# FITNESS and NUTRITION FORUM > DIET AND NUTRITION >  Lightly Salted Peanuts at night before bed..bad or good for you?

## phat_matt85

I have a problem, almoust every night i eat shit load of peanuts before bed, so i was wondering if thats bad since im cutting right now, peanuts are good fats i know that but can it be bad before bed?


Mmmm peanuts!! lol cant stop eating those damn little things, oh and i dont eat too much fats threw out the day and they are only good fats.

----------


## FallenWyvern

If they fit your macros and your total calorie needs in relation to your goals, then they are fine. 

Salt isn't that great of an idea though.

----------


## phat_matt85

Yes, i know about salt but all i can find in the damn stores near my is lightly salted. 
I though that consuming fat before bed might hurt my goals.

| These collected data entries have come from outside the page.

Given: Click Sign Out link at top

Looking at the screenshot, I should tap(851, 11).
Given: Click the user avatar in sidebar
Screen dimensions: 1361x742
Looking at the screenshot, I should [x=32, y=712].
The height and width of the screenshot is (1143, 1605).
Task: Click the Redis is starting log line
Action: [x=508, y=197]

By the way that girl in the picture is sooo freaking HOT!

----------


## BuiltForThis

Consuming the right fats before bed will actually help your goals. The fat is digested slowly through out the night which can prevent you from going into a catabolic state.

----------


## M302_Imola

what do you consider "lots of peanuts"? Peanuts are loaded with good fat but are also highly calorie dense. So you need to be careful how much you consume in one sitting. I prefer almonds over peanuts as far as nutritional value. Nothing wrong with some natural peanut butter too though.

----------


## fit4ever180

x2 to imola

----------


## phat_matt85

I prob have like 2 servings sometimes close to 3..so thats like 30 grams of fat. But i def get your point imola

----------


## xnotoriousx

make your last meal of the day before bed a protein shake and serving of peanuts or pb

Problem solved. Eat em up! Get raw peanuts though, or nat pb

----------


## M302_Imola

> I prob have like 2 servings sometimes close to 3..so thats like 30 grams of fat. But i def get your point imola


30g of fat in your last meal seems a bit much. I would go with 1 serving of nuts (apr. 16g of fat).

----------